United States Marine Corps general

Michael J. Byron (1 October 1941 - 16 December 2025) was a retired lieutenant general in the United States Marine Corps who served Deputy Chairman of the NATO Military Committee from 1998 to 2001.

== Marine career ==
Bryon was commissioned in the United States Marine Corps as a second lieutenant in 1963 after graduation from University of Miami. He graduated from The Basic School at Marine Corps Base Quantico and served as Infantry Platoon Leader with 1st Battalion, 3rd Marines. Byron deployed to Vietnam in 1965. Byron was awarded the Silver Star Medal for valorous actions on 1 July 1965. Byron served a second tour in Vietnam in 1967 as rifle company commander. Byron later attended Amphibious Warfare School, and the Armed Forces Staff College. As a lieutenant colonel, Byron assumed command of 3rd Battalion, 4th Marines in 1978. Byron was promoted to colonel in 1984. Byron assumed command of 2nd Marines from Col. Harry W. Jenkins Jr. on June 9, 1986. Byron relinquished command to Colonel John W. Ripley on July 13, 1988.

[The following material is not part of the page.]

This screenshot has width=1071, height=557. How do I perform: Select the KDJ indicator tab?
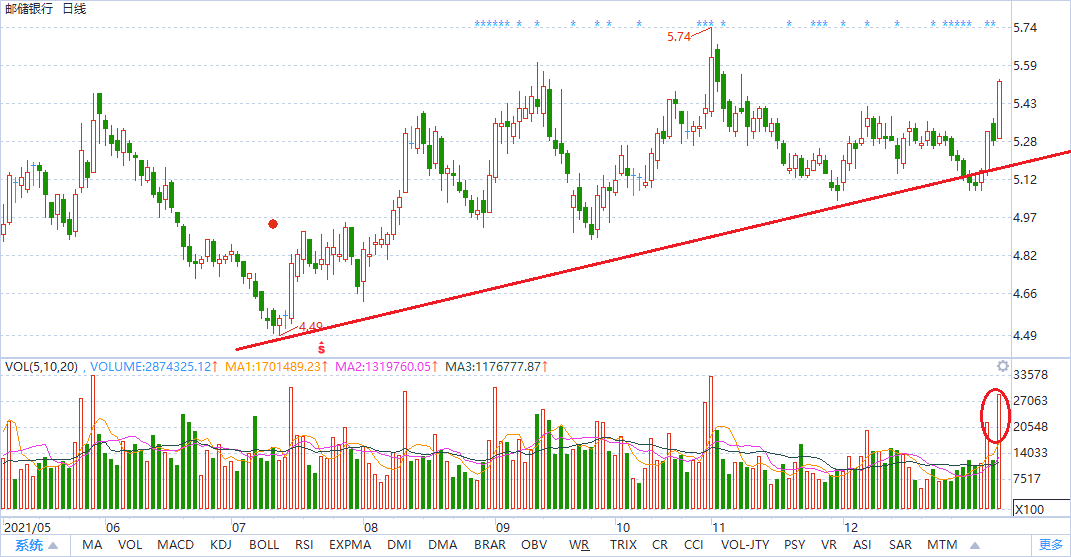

His numerous staff assignments include director, InterAmerican Region (International Security Affairs), Office of the Secretary of Defense; the assistant to the Under Secretary of Defense for Policy, Office of the Secretary of Defense; and director for plans and policy (J-5) for the United States Atlantic Command; Branch Head, Western Regional Branch, Plans Division, Plans, Policies and Operations Department, Headquarters Marine Corps from June 1982 to June 1985; and vice director for strategic plans and policy, the Joint Staff, from January 1995 to August 1997. Upon promotion to major general, Byron served as commanding general, 3rd Marine Division from September 2, 1991, to September 1, 1993. His final assignment was United States Military Representative and then as the deputy chairman to the North Atlantic Treaty Organization (NATO) Military Committee, Brussels, Belgium from September 1997 to May 2001. Byron retired in 2001 after 38 years of service.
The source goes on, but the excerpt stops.